Depuis quatre décennies, la Curtis Cup échappe à la sélection féminine de Grande-Bretagne et d’Irlande (GB&I) sur le sol américain. Cette édition 2026 constitue bien plus qu’une simple rencontre sportive : pour Catriona Matthew et son équipe, il s’agit d’un rendez-vous avec l’histoire, contre un adversaire qui n’a cessé de dominer sur son territoire.
Catriona Matthew et le défi Curtis Cup en Amérique : un enjeu historique
Catriona Matthew et le défi Curtis Cup en Amérique symbolisent à la fois la longue quête de GB&I et l’apport d’une figure tutélaire du golf européen. Capitaine pour la seconde fois, Matthew s’est illustrée au plus haut niveau avec la Solheim Cup ; son expérience nourrit désormais l’espoir d’enfin briser la disette à l’Ouest. La victoire britannique sur le sol américain date de 1986, un exploit qu’aucune génération n’a su répéter depuis. À l’aube de cette 44e édition programmée au Bel-Air Country Club, Matthew sait la tâche immense – mais l’histoire du sport, et du golf en particulier, s’écrit parfois lors de tels rendez-vous.

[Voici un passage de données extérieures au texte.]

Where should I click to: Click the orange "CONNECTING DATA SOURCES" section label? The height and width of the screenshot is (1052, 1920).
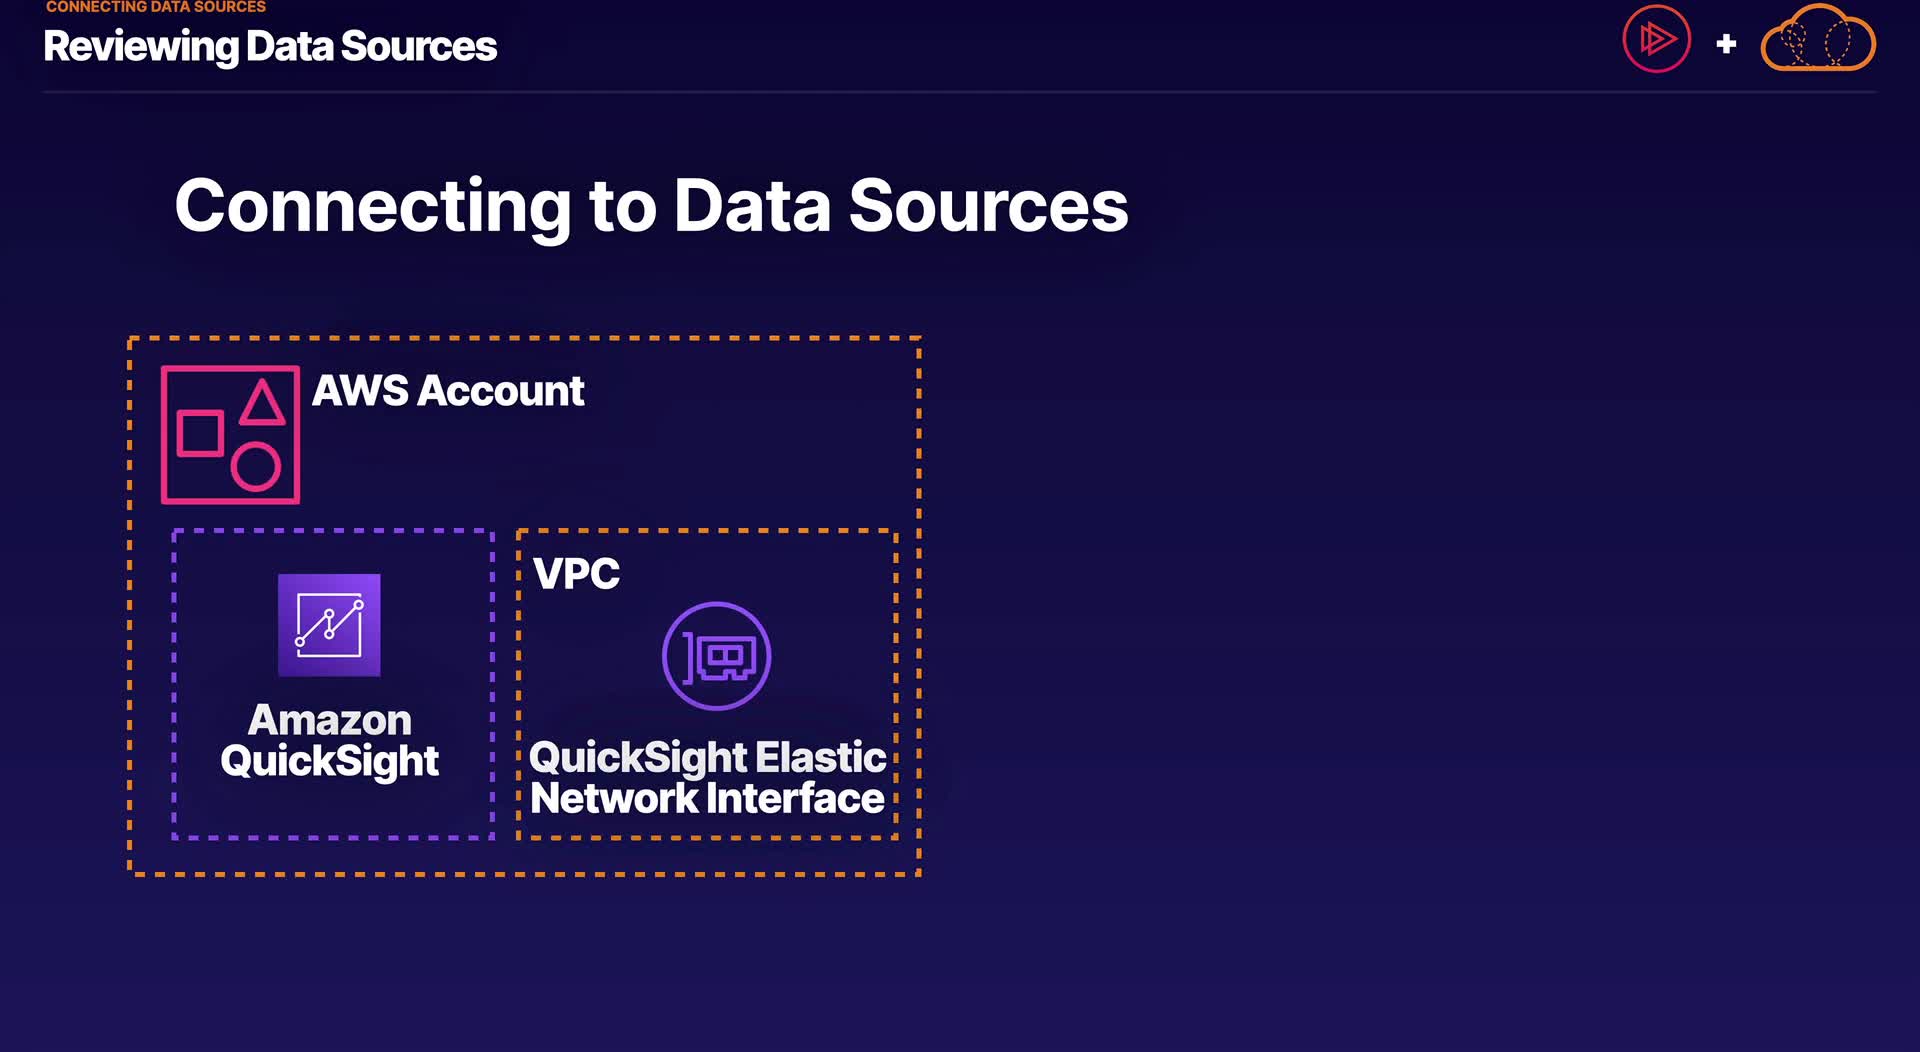click(x=156, y=7)
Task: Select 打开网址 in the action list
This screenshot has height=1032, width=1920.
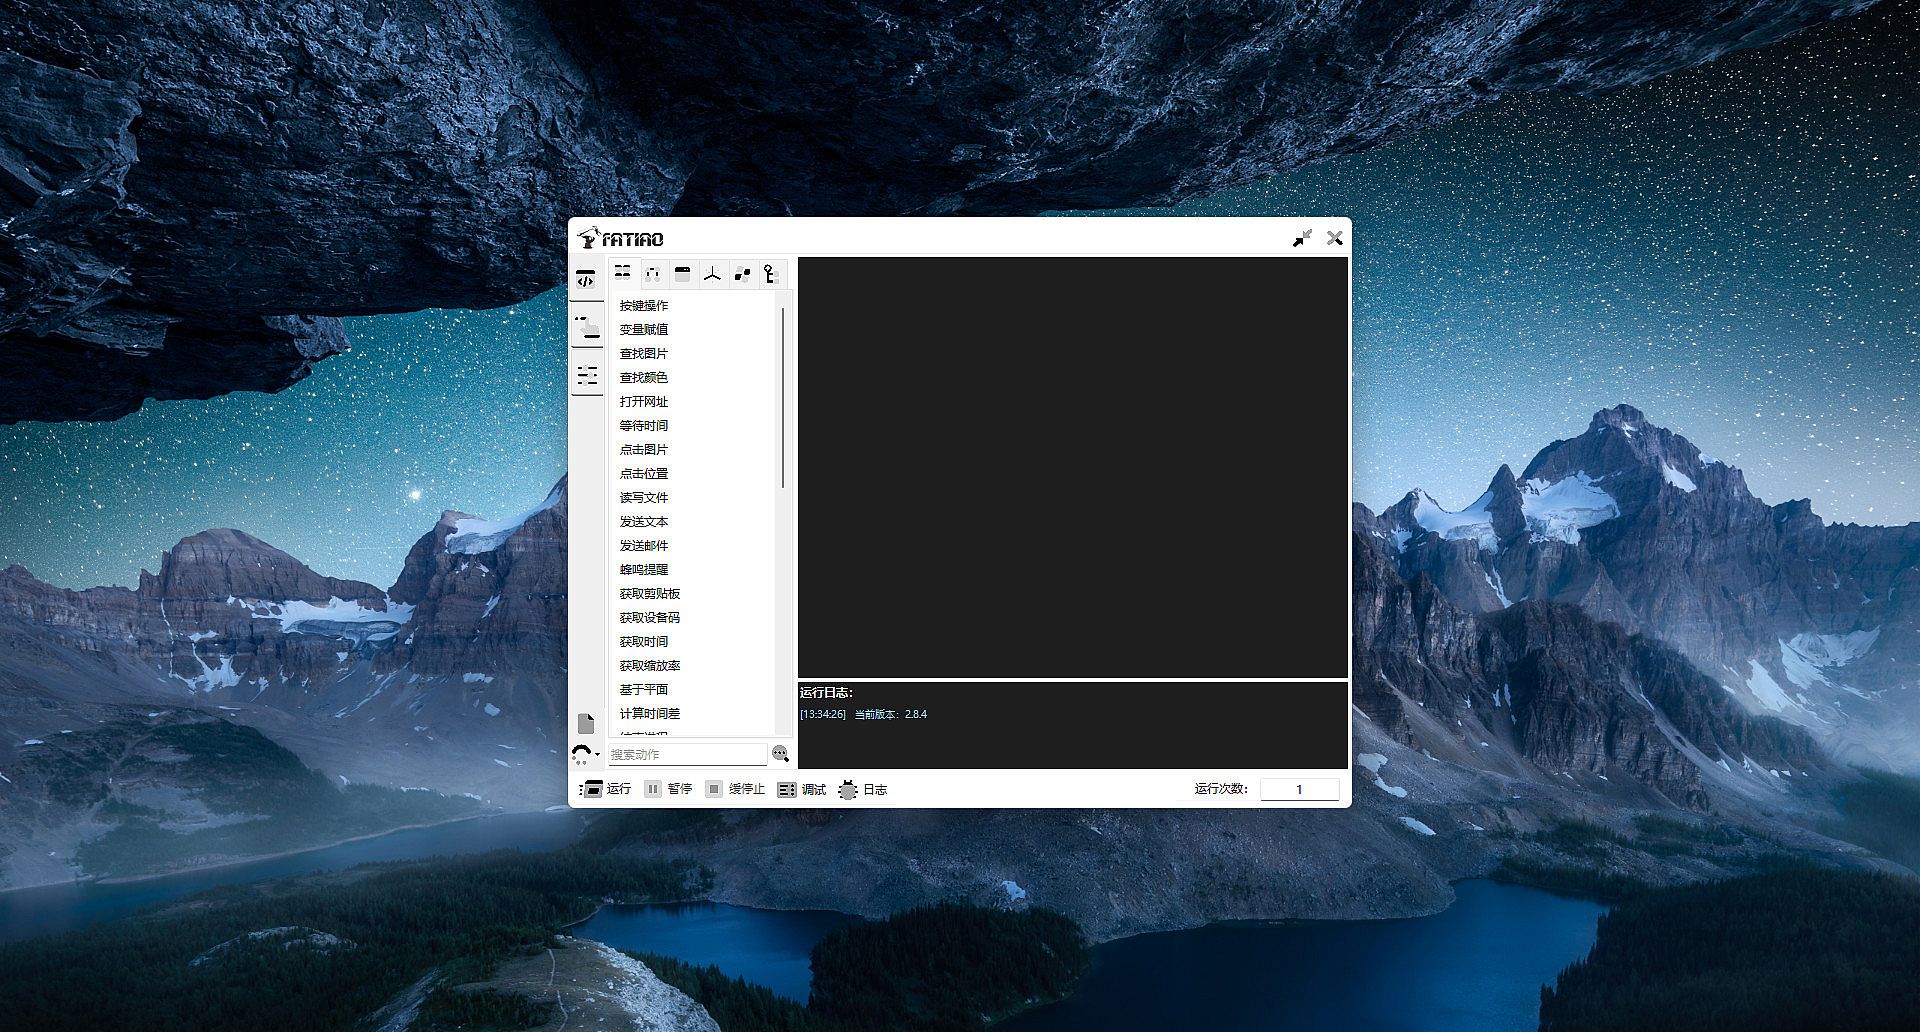Action: (x=643, y=401)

GB&I : entre renaissance et renouvellement générationnel
Les effectifs 2026 témoignent du bouleversement des cycles dans le golf féminin : alors que la victoire à Sunningdale en 2024 avait marqué une rupture majeure, seuls deux noms ont été reconduits dans l’équipe. Le départ vers le rang professionnel de plusieurs joueuses clés illustre la rapidité du renouvellement. L’équipe ne compte aucune Écossaise, une première à ce niveau, et confirme que la Curtis Cup reste le théâtre de la maturation accélérée des talents britanniques. Matthew, elle-même ancienne joueuse puis capitaine, souligne cette évolution et mise sur la diversité de profils et la fraîcheur de ses protégées.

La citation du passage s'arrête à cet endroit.